Passage shown

All source tuples are annotated with provenance information at tuple level. To evaluate precision, for all tuples in the end product with the same provenance, we compare each attribute of the end product with the respective attribute in the GT. Thus, a true positive (tp) is an attribute value in the end product that is also present in the corresponding GT tuple. A false positive (fp) is an attribute value in the end product that is not equal to the one in the corresponding GT tuple. As usual, precision \(=\frac{tp}{fp+tp}\). We do not report on recall, as our ground truth is not a complete wrangled result, but a curated sample of the end product.

Experiment results

In this section, we study system behaviour in the 4 different data wrangling scenarios, and additionally investigate self-tuning, run-time and cost-effectiveness of the approach. There is no comparison with other data preparation systems, as we know of no suitable comparator (a head-to-head comparison would require a competitor with similar scope, level of automation, and evidence for informing the automation).

Scenario 1. Bootstrap

In this experiment, we study the precision of the end product in the setting where the user only provides the target schema \(\mathbf T\) and a set of sources S, and a preferred result size in tuples. There is no User Context, Data Context or feedback.

Since User Context is needed to perform mapping selection, the intuition here was that some data is better than no data (in the sense that complete tuples are better than incomplete ones), so in this case the user context consists of just one criterion with a weight of 1, tuple-completeness wrt. empty values, defined as the fraction of complete tuples in a result. Using this criterion, in Fig. 6, we experiment with the targeted size by increasing it from 1000 tuples to 9000 tuples, and we illustrate the composition of the end product. All 50 sources are available in all cases, and the circle size of each source is proportional to the fraction of the tuples from the source that were selected to populate the end product. We notice that the system handles diversity for this criterion by selecting complete tuples at first from a few selected sources, but as the targeted size increases, it is required to select data from sources that typically contain fewer complete tuples, ultimately selecting nearly all tuples returned by the candidate mappings.

Fig. 6
figure 6

Contributing sources. Usage of data from different sources

Fig. 7
figure 7

Scenarios 1 and 2. Experimental results without and with data context

In Fig. 7, the number of sources is increased from 10 to 50, and the precision of the end product is reported in 2 cases. In the first case, bootstrap, the end product is obtained in the absence of any data context or user context. The transducers involved are matching, mapping and mapping selection. The precision of the result is not good, but the system has access to quite little information about the application, and as a result there is no instance matching, no data repair and no format transformation. The next scenario shows how this can be improved.

Instructions to follow
According to the passage on data wrangling experiments, which transducers are involved in the bootstrap case? The listing after the passage on data wrangling experiments isn't needed for this.

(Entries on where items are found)
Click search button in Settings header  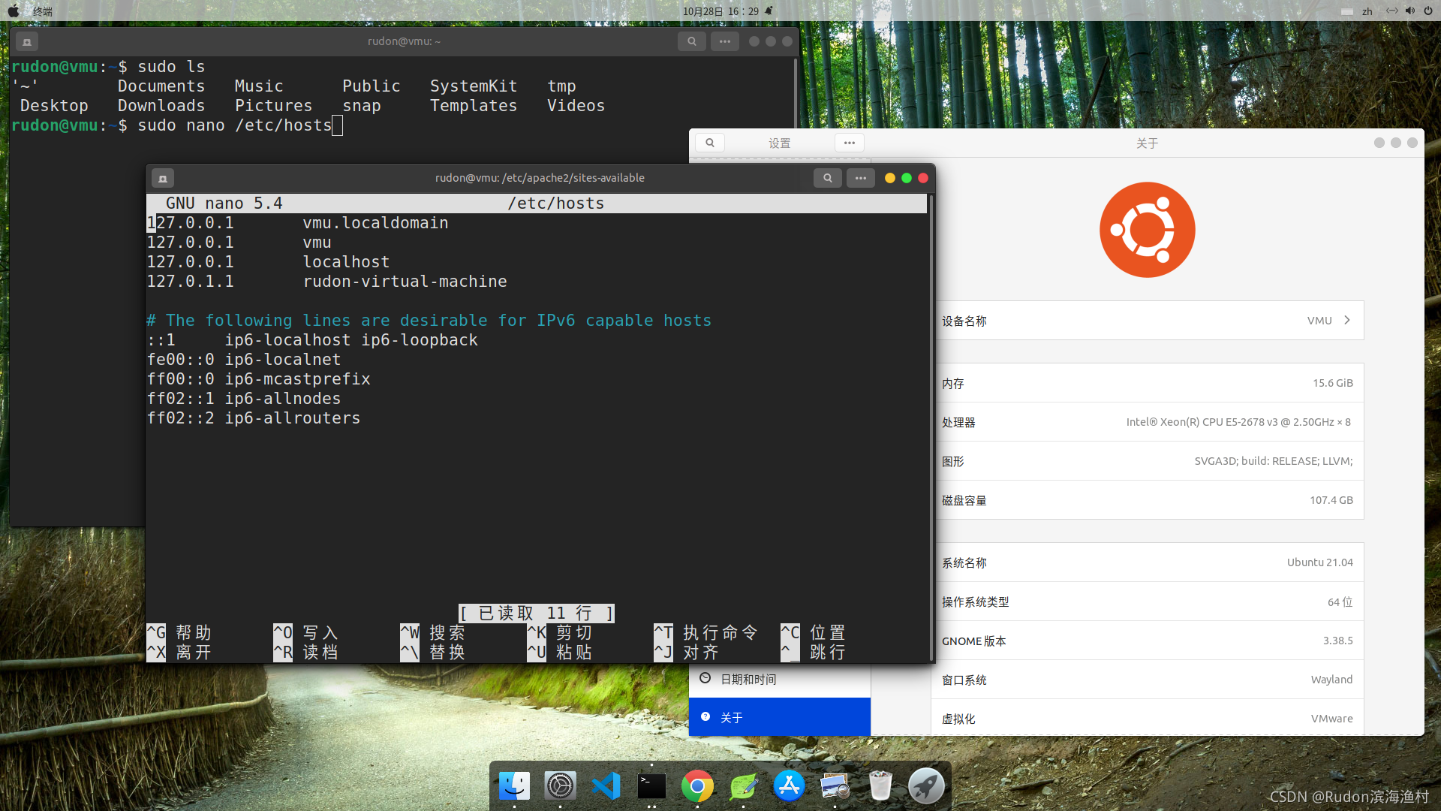click(x=709, y=143)
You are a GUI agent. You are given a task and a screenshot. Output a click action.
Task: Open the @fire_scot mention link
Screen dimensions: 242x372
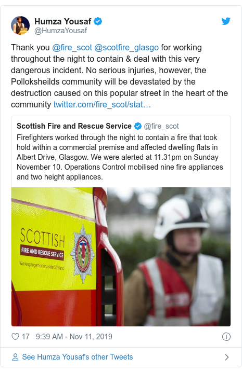[72, 47]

Full solution
Matching, mapping and mapping selection.